Andrea Voisey, ‘The Knowledge’, (details), mixed media, 6x6ft, 2005.

REVIEW

Future Map 05

The Arts Gallery, University of the Arts, London
7 November – 23 December

Reviewed by: Lisa Wigham

‘Future Map 05’ was another chance for the public to see the achievements and potential of last year’s art and design graduates from London universities. Selection was made from painting, installation, sound, photography, ceramics, fashion and animation, on the basis of the “quality of production and original ideas”. The exhibition fulfilled the criteria to a standard of excellence, yet on viewing the work I found myself seeking the personal or the critical, and wondered how this generation of graduates was different from my own.

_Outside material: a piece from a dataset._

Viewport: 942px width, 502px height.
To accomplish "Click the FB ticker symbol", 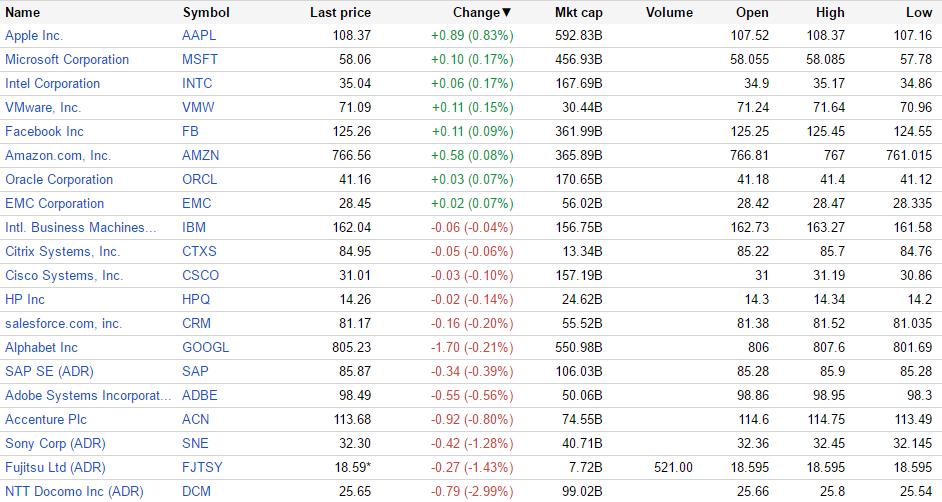I will (190, 131).
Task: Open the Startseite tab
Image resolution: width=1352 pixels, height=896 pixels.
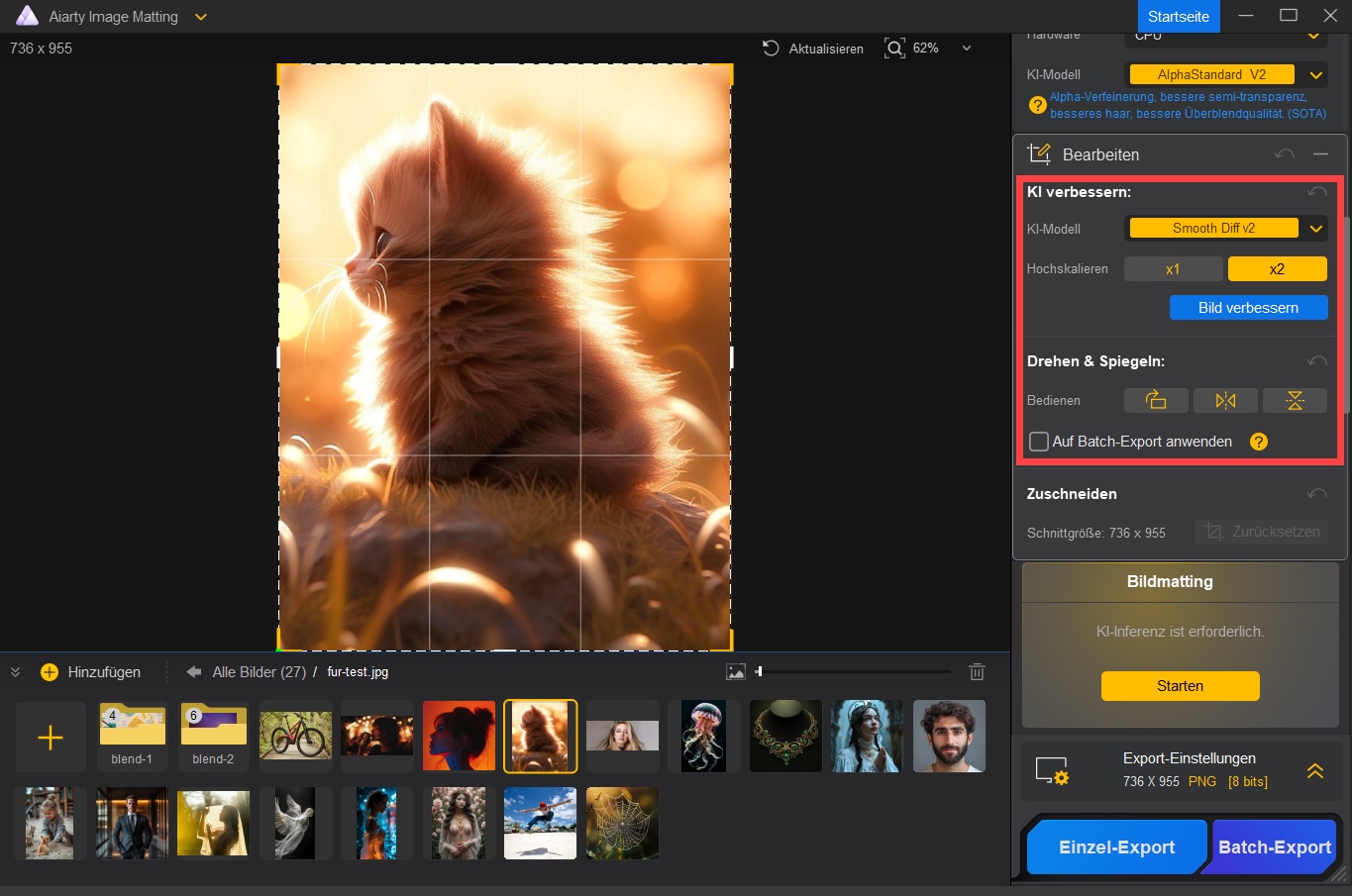Action: pos(1178,17)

I found myself applauding the production process while feeling engaged in varying degrees. Gonzo Drawing by Robert McNally was an impeccably executed piece of draughtsmanship. It was made up of architecture and scenarios broken or detached, yet working as a cyclical whole, like an accurate description of a dream one has never had. From a distance Andrea Voisey’s The Knowledge resembled a working map of London. On closer inspection it revealed itself as a quilted record of her journeys made up of mysterious clues to a story.

A photograph entitled Athens by Orpeas Emirzas depicted a residential area almost entirely overwhelmed by mist, the title enhancing the poetic. The rose patterned and gently humorous knitwear of Rebecca Nehar Ali Teasets and Twinsets was an elegant and witty juxtaposition of English themes, that was also found in Romy Westwood’s Lady Lush, a porcelain My Fair Lady-type figurine holding a parasol, trapped in a decanter of port. Reiko Kaneko’s Egg Soldiers sculpture was another case of wit and narrative: toys with guns in a breakfast situation. It managed to dispel cosy domesticity and replace it with the dread of a gruesome imagined future.

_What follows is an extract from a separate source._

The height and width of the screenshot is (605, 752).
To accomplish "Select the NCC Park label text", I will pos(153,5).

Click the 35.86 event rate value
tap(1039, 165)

A television on a plinth was used for the screening of two short films. This did not do justice to the amount of toil that goes into filmmaking, not to mention the skill and craft of picture and sound editing. For example an epic fight scene on a snow-capped terrain in Ben Otos’ Rahidian Gutterfish and the labour-intensive dissolves in Tina Yuanyuan Wei Skia animation were worthy of a cinema. The steep roller coasters and never-ending helter-skelters in Bobby Parmar’s Variation on a Theme Park reminded me empathetically of the point of graduation and feelings of accountability and the unknown future. This work represented both feelings of dread and the excitement of possibilities, with its monster drops and peaks constructed architecturally in styrofoam board.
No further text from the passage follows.